29 of 220 comments (clear)

  1. Still got mine. by ugliness · · Score: 2

    Didn't have calculators when I was finished high school (year 12).

    Still in it's plastic cover with the manual.

    Drag it out now and again just for a laugh.

    --
    "...but destined to take the place of the mud shark in your mythology..." - FZ
    1. Re: Still got mine. by t1oracle · · Score: 2

      Year 12? And here I am thinking I'm old coming from the high school class of 2001...

    2. Re:Still got mine. by KGIII · · Score: 2

      You'll pry my slipstick from my cold, dead, hands!!!

      --
      "So long and thanks for all the fish."
  2. hence the old joke... by Anonymous Coward · · Score: 4, Funny

    (Disclaimer: I used a slide rule in high school in the 1970's, and we actually had a section of a class in how to do so)

    Person A: "What's 2 times 2?"
    Person B: "Let me check my slide rule, one sec... OK, looks like around 3.96."

    1. Re:hence the old joke... by hajile · · Score: 5, Insightful

      New joke

      Person A: "What's 0.1 + 0.2?"
      Person B: "Let me check my computer, one sec... OK, looks like around 0.30000000000000004."

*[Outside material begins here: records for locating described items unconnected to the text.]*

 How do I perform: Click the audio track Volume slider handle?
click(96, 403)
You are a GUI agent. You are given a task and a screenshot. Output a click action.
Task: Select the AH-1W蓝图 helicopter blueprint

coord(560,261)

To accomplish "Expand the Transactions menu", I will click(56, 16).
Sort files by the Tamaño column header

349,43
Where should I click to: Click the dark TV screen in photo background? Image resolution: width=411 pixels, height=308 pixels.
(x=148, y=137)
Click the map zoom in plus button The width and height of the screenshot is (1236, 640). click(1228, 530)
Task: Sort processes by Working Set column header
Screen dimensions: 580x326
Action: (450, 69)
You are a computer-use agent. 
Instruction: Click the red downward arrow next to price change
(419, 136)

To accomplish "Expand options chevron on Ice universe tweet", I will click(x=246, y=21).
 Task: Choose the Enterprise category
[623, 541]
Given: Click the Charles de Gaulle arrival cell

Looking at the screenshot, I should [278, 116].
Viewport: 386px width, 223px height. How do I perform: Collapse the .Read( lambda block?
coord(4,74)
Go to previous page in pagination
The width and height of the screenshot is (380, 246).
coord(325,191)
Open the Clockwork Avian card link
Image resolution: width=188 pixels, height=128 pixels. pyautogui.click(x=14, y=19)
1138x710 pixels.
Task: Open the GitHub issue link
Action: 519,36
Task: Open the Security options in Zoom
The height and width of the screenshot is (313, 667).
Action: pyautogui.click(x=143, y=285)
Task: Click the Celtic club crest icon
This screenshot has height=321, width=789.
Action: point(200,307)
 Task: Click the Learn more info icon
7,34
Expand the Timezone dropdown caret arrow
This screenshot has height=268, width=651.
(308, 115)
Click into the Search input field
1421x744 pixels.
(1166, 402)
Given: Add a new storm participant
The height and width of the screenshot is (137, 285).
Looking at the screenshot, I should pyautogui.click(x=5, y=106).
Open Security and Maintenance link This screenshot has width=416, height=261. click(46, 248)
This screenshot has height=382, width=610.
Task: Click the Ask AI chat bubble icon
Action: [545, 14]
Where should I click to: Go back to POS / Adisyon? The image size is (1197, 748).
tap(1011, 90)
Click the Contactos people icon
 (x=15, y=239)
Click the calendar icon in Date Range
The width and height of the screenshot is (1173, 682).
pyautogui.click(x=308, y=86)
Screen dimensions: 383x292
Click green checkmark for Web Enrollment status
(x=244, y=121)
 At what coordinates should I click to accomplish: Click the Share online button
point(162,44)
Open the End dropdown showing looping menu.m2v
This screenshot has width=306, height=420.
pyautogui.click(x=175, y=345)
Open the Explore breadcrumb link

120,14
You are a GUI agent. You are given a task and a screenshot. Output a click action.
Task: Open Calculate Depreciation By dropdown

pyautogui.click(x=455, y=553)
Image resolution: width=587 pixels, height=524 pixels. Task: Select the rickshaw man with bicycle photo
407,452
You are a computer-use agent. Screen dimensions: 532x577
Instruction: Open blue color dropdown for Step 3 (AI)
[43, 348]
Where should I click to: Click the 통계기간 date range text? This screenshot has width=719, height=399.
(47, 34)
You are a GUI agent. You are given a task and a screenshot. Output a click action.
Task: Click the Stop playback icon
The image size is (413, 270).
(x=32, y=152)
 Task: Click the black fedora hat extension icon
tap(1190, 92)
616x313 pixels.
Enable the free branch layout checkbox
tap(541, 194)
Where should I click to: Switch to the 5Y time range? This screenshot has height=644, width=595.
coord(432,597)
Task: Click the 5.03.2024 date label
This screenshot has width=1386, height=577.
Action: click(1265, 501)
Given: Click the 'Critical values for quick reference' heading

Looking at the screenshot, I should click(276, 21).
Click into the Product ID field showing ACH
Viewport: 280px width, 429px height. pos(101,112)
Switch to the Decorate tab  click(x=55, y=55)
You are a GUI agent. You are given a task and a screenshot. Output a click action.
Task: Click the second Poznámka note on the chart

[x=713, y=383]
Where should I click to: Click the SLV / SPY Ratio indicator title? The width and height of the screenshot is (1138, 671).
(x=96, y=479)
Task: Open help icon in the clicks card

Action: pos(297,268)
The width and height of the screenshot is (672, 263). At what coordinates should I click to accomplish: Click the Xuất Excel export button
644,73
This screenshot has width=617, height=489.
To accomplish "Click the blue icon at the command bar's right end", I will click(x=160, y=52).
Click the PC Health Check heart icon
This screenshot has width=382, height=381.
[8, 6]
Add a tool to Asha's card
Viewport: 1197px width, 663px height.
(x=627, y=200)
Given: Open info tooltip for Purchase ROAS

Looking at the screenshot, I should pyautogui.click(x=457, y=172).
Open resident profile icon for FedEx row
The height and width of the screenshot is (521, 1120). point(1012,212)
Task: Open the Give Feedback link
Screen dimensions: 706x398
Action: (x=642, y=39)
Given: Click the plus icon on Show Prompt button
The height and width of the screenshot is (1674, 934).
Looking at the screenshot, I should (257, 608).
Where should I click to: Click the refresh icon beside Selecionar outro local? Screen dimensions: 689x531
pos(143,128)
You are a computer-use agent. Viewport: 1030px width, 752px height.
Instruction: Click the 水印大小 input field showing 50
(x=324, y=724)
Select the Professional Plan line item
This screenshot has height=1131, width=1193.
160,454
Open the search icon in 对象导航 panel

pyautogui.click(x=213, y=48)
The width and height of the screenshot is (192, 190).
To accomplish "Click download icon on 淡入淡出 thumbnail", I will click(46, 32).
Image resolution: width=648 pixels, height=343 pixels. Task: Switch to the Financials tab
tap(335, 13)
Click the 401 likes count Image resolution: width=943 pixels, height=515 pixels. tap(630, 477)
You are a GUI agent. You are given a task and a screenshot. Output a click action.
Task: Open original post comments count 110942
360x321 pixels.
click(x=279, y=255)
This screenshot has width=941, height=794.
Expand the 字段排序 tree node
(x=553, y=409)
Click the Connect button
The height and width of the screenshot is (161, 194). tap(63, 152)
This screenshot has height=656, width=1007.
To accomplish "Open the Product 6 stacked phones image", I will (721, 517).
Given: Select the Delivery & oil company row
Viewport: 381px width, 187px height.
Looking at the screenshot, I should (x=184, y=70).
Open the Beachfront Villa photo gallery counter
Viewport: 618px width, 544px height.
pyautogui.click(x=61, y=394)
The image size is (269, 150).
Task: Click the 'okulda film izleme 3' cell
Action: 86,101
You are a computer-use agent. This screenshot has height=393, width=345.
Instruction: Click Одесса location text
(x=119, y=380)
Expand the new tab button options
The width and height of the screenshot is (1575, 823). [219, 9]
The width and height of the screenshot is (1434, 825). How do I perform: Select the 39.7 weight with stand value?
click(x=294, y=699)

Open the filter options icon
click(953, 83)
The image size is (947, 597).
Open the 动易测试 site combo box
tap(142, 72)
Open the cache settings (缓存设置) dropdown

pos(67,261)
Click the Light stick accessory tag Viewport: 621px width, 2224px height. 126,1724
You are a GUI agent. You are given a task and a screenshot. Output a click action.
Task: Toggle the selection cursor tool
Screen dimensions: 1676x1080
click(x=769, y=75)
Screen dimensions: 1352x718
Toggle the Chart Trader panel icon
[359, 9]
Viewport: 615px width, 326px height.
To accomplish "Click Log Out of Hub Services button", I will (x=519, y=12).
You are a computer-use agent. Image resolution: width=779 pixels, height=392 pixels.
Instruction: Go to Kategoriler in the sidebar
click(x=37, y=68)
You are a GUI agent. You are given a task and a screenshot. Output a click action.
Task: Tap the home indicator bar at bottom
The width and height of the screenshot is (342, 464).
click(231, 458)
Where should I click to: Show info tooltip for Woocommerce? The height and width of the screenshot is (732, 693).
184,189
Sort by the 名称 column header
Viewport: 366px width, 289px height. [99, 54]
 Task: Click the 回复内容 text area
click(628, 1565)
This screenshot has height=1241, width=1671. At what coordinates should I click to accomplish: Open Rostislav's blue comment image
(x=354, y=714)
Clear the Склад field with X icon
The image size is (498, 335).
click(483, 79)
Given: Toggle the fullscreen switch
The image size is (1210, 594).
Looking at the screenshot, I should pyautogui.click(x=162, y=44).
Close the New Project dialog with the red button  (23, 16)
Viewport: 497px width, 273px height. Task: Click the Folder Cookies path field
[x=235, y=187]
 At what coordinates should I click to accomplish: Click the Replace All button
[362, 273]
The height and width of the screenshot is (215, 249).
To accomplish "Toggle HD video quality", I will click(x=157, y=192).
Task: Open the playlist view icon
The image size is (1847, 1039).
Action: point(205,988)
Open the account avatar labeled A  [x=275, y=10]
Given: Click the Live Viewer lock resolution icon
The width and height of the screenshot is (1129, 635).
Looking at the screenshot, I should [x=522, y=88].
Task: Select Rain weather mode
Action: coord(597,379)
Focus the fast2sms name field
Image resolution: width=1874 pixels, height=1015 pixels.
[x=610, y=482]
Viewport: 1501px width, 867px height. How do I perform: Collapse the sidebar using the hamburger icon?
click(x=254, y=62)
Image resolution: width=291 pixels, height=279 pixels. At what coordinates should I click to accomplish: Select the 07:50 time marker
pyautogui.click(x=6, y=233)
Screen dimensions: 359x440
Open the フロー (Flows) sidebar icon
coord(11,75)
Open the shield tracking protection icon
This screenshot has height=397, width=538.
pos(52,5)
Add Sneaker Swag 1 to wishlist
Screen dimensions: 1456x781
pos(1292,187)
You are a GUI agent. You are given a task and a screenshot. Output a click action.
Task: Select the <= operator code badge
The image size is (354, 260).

    2. Re:hence the old joke... by EETech1 · · Score: 2

      Welcome to the secret robot internet!

    3. Re:hence the old joke... by ClickOnThis · · Score: 3, Insightful

      10.0 times 0.1 is hardly ever 1.0.
      -- Kernighan and Plauger, The Elements of Programming Style

      --
      If it weren't for deadlines, nothing would be late.
    4. Re:hence the old joke... by ClickOnThis · · Score: 3, Informative

      I know it's a joke, but I actually read the article and used the online web simulator to work though the example problem that the article suggested. It was a very simple problem... What is 2 times 3. Obviously, any grade schooler can tell you the answer is 6, but using the slide rule as accurately as possible, I came up with 5.5. If that's an example of the accuracy of a slide rule, then good riddance!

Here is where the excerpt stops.